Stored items
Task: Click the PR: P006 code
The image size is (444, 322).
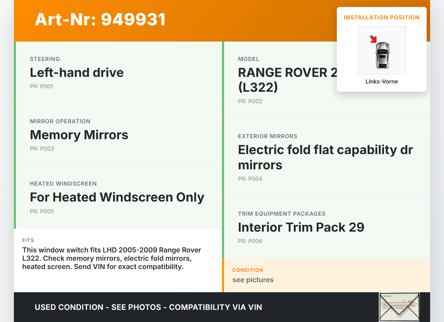Action: [x=250, y=241]
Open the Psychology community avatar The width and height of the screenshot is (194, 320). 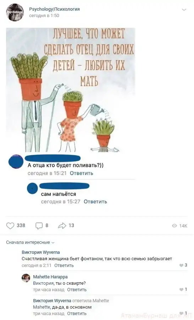tap(15, 12)

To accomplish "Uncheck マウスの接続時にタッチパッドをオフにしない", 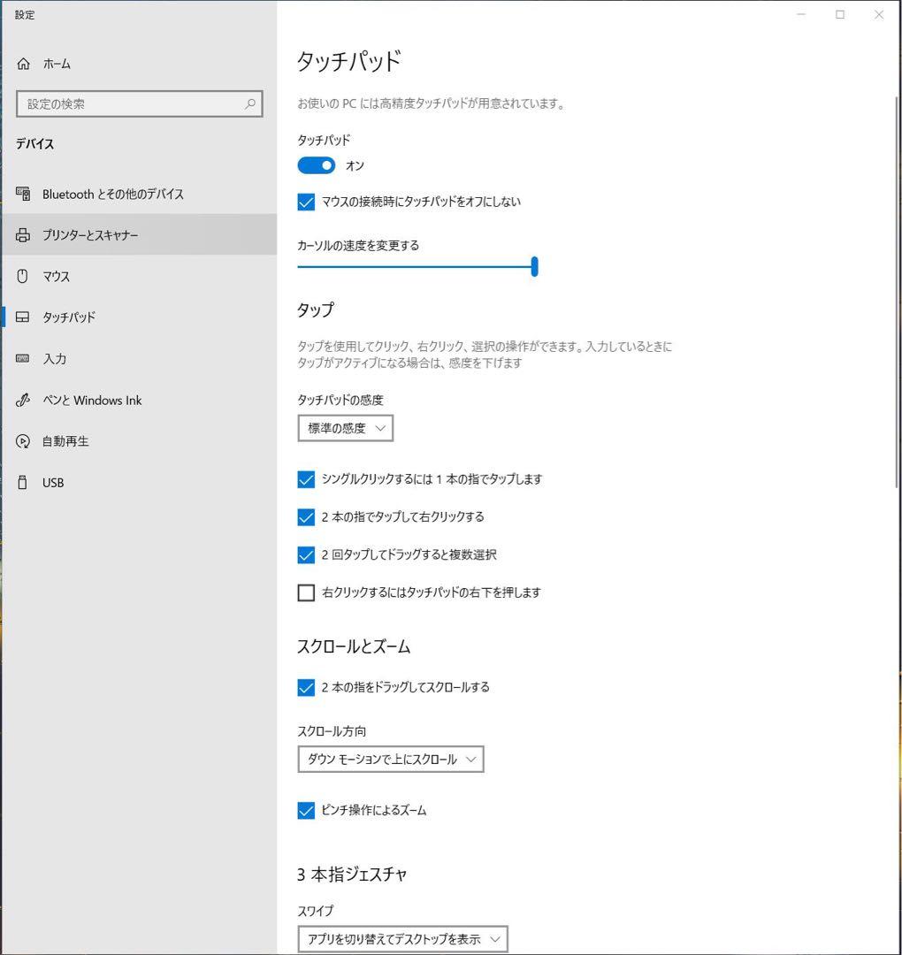I will [305, 202].
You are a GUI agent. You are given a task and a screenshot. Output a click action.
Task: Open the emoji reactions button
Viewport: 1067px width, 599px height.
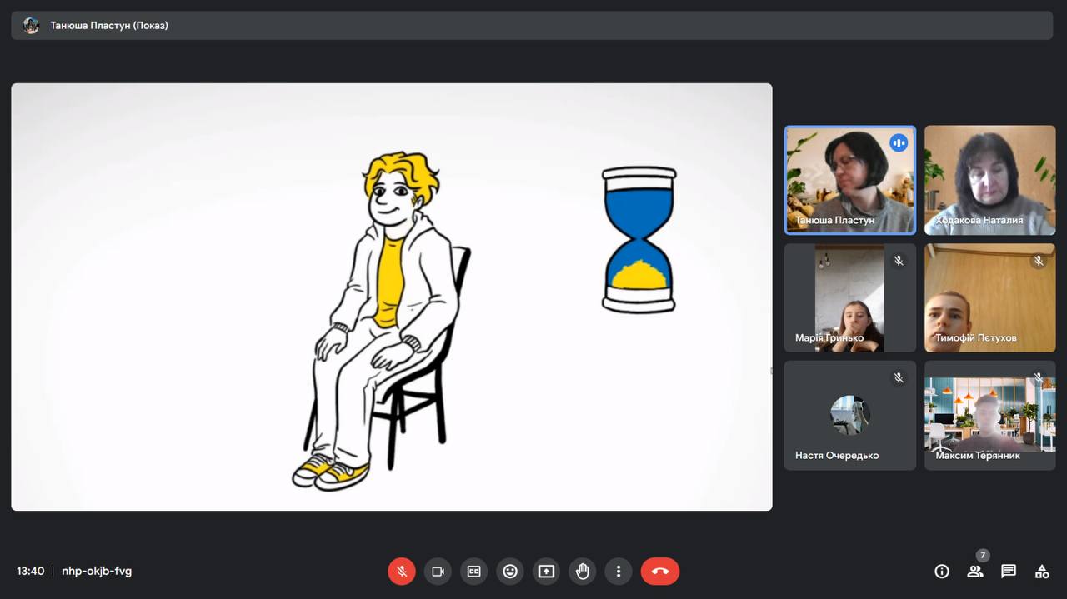510,572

## ABOUT THIS EXERCISE
Every line from the one containing "You are a GUI" through the end of the entries above is to be copied exactly; pictures are to be left out.

## THE ANSWER
You are a GUI agent. You are given a task and a screenshot. Output a click action.
Task: Open the emoji reactions button
Viewport: 1067px width, 599px height.
510,572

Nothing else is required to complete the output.